Bring together copies of the lines in the data below that contain the word "computer".

-=-=-

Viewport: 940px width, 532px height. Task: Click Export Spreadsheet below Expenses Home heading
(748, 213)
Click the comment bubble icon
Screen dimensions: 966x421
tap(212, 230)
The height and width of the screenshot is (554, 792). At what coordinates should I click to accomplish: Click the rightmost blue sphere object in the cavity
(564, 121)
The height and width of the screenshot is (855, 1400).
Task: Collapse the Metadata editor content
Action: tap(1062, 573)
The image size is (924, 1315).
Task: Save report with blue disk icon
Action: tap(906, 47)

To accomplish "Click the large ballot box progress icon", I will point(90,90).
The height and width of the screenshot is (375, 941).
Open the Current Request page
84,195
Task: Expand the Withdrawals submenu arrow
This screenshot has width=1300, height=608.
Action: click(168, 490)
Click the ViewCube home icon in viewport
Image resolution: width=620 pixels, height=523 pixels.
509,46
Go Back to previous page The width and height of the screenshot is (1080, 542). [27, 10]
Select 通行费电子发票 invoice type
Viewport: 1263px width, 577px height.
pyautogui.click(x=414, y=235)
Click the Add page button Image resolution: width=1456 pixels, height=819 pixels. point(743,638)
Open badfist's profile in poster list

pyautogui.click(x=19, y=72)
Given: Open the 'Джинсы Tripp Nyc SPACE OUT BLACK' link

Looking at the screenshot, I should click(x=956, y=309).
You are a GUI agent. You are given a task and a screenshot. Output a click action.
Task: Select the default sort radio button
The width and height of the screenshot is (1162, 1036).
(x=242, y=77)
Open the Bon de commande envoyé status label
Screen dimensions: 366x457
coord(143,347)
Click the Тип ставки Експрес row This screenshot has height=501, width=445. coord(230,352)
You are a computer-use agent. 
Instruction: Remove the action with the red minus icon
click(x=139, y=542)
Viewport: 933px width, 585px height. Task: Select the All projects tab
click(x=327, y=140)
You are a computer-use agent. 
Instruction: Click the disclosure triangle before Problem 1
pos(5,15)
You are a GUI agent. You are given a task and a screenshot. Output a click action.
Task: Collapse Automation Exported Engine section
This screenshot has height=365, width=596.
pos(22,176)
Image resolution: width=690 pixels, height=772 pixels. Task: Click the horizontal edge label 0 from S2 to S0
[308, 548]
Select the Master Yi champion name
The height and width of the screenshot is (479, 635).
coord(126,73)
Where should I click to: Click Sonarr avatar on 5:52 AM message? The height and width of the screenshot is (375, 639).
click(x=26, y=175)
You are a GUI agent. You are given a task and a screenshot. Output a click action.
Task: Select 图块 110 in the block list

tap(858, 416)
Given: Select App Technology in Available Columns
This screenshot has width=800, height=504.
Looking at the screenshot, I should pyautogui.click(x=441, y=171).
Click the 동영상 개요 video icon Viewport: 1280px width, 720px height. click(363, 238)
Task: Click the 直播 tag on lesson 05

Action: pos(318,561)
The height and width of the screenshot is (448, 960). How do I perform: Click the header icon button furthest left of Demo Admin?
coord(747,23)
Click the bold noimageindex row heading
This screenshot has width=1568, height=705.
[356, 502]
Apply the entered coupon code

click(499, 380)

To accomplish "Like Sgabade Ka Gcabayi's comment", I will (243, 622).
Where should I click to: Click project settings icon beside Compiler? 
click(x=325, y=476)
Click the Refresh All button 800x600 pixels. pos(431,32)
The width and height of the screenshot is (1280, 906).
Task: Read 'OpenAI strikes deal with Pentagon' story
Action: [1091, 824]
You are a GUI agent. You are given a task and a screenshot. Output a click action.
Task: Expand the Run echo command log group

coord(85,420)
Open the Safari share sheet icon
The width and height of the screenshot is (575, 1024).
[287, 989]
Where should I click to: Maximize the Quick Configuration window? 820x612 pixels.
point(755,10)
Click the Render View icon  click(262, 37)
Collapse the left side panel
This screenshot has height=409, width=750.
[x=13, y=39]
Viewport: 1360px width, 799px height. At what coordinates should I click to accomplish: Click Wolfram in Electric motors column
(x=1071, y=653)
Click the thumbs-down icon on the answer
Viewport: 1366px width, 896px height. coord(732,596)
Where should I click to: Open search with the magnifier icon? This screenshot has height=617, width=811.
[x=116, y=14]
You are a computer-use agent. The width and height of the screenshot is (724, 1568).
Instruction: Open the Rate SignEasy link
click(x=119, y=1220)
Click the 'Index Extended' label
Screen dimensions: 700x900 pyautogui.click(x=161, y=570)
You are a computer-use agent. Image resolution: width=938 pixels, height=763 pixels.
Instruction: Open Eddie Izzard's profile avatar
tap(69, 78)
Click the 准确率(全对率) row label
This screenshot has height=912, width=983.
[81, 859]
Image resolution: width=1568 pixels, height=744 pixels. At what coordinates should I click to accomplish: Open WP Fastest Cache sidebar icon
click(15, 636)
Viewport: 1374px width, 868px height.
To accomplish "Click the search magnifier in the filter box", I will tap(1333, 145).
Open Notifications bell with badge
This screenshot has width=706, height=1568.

-=-=-

> [Output below]
You are a computer-use agent. 
You are a computer-use agent. 
You are a computer-use agent. The width and height of the screenshot is (724, 1568).
You are a computer-use agent. Image resolution: width=938 pixels, height=763 pixels.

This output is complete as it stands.